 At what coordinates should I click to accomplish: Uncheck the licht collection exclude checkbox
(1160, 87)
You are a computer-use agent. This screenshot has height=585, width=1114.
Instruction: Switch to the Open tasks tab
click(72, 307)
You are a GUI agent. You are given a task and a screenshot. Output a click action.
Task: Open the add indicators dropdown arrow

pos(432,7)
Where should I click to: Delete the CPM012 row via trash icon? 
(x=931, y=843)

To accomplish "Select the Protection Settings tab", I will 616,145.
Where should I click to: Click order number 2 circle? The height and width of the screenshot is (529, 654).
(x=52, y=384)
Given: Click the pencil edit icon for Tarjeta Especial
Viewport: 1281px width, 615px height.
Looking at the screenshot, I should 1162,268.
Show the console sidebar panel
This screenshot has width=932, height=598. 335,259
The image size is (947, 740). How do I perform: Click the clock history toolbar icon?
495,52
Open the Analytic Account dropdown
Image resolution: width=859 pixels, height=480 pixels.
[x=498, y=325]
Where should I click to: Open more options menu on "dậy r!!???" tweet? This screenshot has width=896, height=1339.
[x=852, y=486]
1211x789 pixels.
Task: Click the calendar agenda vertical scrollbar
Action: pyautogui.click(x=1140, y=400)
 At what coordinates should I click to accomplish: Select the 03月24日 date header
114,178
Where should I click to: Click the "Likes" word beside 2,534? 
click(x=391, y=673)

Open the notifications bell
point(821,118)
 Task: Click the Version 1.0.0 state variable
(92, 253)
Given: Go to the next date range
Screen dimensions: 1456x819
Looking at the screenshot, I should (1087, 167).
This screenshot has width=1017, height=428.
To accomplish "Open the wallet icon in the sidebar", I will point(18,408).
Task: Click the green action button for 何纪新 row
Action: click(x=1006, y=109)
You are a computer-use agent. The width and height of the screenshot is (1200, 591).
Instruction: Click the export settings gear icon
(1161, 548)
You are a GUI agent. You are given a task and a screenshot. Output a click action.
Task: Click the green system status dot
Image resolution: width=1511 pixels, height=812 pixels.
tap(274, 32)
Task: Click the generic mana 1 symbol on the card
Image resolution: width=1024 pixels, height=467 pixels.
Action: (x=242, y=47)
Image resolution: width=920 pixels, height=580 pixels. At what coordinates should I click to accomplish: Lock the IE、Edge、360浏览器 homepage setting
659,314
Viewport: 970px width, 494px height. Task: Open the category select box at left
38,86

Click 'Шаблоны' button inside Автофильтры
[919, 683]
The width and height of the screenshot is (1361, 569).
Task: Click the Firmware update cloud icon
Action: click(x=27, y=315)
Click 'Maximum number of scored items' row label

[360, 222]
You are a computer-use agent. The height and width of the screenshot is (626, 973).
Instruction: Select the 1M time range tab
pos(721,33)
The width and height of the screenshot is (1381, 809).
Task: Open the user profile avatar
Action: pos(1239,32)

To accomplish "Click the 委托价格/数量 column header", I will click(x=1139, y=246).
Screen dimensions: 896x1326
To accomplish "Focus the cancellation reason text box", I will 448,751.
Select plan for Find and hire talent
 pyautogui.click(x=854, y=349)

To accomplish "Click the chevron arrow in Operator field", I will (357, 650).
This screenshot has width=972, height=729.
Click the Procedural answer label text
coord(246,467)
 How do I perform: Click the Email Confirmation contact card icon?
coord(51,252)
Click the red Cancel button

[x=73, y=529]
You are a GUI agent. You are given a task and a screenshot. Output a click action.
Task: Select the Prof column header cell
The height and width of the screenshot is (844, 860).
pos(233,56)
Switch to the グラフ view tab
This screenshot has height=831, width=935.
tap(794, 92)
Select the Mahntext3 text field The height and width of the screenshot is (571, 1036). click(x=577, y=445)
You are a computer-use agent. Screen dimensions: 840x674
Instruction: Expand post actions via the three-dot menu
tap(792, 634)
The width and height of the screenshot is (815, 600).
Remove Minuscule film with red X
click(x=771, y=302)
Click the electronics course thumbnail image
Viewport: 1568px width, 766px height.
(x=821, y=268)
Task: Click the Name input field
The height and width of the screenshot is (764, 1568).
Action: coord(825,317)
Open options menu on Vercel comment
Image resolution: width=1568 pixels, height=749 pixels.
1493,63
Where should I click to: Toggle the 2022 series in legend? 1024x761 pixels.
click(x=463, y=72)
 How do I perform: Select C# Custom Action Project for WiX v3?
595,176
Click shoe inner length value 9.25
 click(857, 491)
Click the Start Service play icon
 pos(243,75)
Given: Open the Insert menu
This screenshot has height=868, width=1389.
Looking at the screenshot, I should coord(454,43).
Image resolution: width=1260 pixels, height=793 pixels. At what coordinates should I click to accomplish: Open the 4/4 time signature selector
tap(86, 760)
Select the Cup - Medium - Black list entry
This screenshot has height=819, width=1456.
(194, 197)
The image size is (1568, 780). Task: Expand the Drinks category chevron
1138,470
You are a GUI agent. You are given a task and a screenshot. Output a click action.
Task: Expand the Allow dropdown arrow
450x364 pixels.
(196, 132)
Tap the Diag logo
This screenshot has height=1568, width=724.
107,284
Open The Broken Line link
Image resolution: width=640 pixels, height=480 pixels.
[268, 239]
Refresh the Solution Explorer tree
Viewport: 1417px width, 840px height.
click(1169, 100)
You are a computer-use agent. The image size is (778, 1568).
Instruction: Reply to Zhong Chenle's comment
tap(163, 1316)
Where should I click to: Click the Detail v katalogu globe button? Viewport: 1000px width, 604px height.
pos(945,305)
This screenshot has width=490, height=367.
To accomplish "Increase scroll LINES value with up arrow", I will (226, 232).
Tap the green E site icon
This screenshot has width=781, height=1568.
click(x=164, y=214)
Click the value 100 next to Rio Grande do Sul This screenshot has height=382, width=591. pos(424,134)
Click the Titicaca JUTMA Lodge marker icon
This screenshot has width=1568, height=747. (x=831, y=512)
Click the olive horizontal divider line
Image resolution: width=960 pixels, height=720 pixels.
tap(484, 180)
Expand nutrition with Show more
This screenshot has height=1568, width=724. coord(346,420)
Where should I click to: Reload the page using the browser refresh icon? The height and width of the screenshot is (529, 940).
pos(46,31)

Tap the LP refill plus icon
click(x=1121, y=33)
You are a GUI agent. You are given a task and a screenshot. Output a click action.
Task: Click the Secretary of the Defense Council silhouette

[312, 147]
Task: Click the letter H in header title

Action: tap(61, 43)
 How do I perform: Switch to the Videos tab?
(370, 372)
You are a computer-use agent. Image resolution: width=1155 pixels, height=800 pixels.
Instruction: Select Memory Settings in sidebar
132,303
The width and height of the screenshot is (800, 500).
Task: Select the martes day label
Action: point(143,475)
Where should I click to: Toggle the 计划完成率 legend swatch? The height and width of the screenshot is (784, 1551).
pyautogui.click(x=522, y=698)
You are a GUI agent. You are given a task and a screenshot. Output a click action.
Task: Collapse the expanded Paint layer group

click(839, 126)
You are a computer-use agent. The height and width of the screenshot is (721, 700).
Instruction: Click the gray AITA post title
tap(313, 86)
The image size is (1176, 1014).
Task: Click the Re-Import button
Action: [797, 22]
===
Lay out the lines as a numbered list, starting at the very first line and ending at the line containing "Action: click(x=1006, y=109)". Leave out any blank lines.

**Completed exercise:**
1.  At what coordinates should I click to accomplish: Uncheck the licht collection exclude checkbox
2. (1160, 87)
3. You are a computer-use agent. This screenshot has height=585, width=1114.
4. Instruction: Switch to the Open tasks tab
5. click(72, 307)
6. You are a GUI agent. You are given a task and a screenshot. Output a click action.
7. Task: Open the add indicators dropdown arrow
8. pos(432,7)
9. Where should I click to: Delete the CPM012 row via trash icon? 
10. (x=931, y=843)
11. To accomplish "Select the Protection Settings tab", I will 616,145.
12. Where should I click to: Click order number 2 circle? The height and width of the screenshot is (529, 654).
13. (x=52, y=384)
14. Given: Click the pencil edit icon for Tarjeta Especial
15. Viewport: 1281px width, 615px height.
16. Looking at the screenshot, I should 1162,268.
17. Show the console sidebar panel
18. This screenshot has width=932, height=598. 335,259
19. The image size is (947, 740). How do I perform: Click the clock history toolbar icon?
20. 495,52
21. Open the Analytic Account dropdown
22. Image resolution: width=859 pixels, height=480 pixels.
23. [x=498, y=325]
24. Where should I click to: Open more options menu on "dậy r!!???" tweet? This screenshot has width=896, height=1339.
25. [x=852, y=486]
26. 1211x789 pixels.
27. Task: Click the calendar agenda vertical scrollbar
28. Action: pyautogui.click(x=1140, y=400)
29.  At what coordinates should I click to accomplish: Select the 03月24日 date header
30. 114,178
31. Where should I click to: Click the "Likes" word beside 2,534? 
32. click(x=391, y=673)
33. Open the notifications bell
34. point(821,118)
35.  Task: Click the Version 1.0.0 state variable
36. (92, 253)
37. Given: Go to the next date range
38. Screen dimensions: 1456x819
39. Looking at the screenshot, I should (1087, 167).
40. This screenshot has width=1017, height=428.
41. To accomplish "Open the wallet icon in the sidebar", I will point(18,408).
42. Task: Click the green action button for 何纪新 row
43. Action: click(x=1006, y=109)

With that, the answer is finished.